[Stored data entries]

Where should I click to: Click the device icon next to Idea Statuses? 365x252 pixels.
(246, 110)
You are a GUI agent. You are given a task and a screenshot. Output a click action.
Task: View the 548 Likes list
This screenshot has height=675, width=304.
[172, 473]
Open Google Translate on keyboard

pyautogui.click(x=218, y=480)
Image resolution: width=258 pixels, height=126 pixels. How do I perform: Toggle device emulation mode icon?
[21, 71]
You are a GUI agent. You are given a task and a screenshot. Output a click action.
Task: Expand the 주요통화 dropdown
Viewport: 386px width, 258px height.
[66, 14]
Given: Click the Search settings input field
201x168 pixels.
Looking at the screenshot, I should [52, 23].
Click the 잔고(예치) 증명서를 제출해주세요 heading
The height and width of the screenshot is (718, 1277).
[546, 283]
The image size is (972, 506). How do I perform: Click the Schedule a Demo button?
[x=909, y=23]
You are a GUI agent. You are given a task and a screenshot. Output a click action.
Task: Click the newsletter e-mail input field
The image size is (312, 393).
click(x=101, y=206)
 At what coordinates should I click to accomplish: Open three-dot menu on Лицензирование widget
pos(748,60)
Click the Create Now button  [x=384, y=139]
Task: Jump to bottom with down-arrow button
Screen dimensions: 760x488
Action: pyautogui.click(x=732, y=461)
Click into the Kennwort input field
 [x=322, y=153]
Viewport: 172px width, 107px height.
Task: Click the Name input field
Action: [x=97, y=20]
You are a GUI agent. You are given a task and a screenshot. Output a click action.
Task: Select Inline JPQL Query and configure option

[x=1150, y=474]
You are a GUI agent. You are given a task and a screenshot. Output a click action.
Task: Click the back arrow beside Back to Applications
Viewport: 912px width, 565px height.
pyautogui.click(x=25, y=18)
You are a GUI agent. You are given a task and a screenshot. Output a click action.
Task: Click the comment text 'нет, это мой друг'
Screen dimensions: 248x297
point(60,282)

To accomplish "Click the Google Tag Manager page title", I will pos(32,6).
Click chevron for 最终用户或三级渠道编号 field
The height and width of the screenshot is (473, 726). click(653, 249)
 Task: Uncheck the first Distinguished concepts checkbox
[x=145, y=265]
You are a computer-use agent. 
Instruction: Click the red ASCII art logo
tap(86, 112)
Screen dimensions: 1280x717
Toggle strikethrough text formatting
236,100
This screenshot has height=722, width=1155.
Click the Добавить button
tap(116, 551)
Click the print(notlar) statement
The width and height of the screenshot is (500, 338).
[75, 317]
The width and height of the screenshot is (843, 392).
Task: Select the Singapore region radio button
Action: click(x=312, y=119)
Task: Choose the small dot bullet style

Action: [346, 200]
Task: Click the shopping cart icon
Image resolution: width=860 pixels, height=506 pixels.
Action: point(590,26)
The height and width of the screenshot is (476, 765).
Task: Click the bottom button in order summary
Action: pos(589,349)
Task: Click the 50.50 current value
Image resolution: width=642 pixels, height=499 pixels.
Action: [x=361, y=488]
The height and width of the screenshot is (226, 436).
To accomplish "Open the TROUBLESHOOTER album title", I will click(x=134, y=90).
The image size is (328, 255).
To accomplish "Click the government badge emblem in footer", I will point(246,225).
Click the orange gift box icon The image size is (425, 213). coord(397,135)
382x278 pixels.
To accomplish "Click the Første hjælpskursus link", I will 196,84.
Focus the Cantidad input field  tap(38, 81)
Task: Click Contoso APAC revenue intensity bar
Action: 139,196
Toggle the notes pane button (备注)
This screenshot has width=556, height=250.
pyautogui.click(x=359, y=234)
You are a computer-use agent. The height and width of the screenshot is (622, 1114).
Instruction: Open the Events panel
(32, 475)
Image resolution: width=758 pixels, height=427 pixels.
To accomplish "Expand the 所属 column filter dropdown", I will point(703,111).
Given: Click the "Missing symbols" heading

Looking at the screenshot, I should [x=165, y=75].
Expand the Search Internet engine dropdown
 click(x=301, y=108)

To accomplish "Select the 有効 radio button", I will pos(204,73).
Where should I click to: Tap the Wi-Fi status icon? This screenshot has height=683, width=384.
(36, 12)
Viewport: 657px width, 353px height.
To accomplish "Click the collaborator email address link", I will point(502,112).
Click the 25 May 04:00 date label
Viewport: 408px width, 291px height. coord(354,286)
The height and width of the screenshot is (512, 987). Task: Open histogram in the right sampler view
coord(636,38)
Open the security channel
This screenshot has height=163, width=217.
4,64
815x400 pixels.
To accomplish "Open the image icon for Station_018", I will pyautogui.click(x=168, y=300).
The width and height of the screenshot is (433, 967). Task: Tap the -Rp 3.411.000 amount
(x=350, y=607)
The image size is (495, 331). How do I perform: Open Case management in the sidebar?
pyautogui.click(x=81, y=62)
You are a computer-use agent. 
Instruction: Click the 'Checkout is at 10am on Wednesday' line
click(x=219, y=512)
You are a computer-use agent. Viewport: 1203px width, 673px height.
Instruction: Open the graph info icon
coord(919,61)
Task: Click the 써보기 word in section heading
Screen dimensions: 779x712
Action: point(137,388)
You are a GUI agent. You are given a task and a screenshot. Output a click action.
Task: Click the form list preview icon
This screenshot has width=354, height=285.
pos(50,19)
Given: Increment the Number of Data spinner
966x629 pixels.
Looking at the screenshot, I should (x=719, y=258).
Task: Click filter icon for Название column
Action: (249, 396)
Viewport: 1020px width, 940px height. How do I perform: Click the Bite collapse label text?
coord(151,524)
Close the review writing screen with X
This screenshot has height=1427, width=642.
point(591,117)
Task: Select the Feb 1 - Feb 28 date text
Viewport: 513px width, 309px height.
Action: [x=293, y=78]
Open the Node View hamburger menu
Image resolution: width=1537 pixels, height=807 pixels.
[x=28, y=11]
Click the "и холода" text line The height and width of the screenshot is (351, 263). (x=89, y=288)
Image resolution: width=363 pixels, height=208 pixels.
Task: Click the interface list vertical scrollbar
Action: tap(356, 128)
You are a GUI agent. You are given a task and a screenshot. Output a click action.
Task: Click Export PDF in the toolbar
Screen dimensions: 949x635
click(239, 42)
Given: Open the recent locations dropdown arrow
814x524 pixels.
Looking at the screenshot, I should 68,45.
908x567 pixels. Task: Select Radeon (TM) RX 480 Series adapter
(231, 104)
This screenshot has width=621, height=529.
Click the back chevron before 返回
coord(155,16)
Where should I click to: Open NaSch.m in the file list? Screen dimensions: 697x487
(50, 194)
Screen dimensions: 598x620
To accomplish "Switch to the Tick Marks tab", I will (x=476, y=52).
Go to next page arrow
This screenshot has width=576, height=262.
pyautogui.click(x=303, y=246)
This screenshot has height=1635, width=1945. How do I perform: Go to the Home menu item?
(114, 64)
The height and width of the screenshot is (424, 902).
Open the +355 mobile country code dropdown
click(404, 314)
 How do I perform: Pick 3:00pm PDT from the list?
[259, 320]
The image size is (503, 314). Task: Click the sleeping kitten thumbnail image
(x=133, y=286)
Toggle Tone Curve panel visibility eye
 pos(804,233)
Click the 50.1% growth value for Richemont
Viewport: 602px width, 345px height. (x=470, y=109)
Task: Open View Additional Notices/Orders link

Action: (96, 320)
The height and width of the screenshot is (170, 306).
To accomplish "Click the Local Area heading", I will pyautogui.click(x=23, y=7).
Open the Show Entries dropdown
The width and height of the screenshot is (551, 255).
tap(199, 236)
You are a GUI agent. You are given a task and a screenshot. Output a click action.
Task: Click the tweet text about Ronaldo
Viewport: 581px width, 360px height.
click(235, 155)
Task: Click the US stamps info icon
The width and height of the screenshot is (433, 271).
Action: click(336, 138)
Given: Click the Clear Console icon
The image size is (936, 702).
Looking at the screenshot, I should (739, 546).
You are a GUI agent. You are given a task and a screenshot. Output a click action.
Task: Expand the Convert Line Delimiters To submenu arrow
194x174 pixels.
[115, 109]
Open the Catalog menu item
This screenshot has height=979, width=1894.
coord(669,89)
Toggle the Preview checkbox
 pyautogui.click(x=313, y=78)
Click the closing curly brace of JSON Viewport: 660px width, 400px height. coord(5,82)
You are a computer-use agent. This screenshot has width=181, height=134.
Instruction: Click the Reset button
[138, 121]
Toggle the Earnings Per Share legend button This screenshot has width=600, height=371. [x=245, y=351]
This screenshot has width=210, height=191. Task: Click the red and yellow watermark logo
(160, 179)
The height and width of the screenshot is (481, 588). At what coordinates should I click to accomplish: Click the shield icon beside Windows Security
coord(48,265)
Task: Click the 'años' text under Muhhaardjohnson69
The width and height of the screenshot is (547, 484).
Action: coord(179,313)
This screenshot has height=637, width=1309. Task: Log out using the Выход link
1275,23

(WHAT YOU HAVE TO DO) Take every line above that includes "page" and list it.

(ANSWER BOX)
To accomplish "Click the Google Tag Manager page title", I will pos(32,6).
Go to next page arrow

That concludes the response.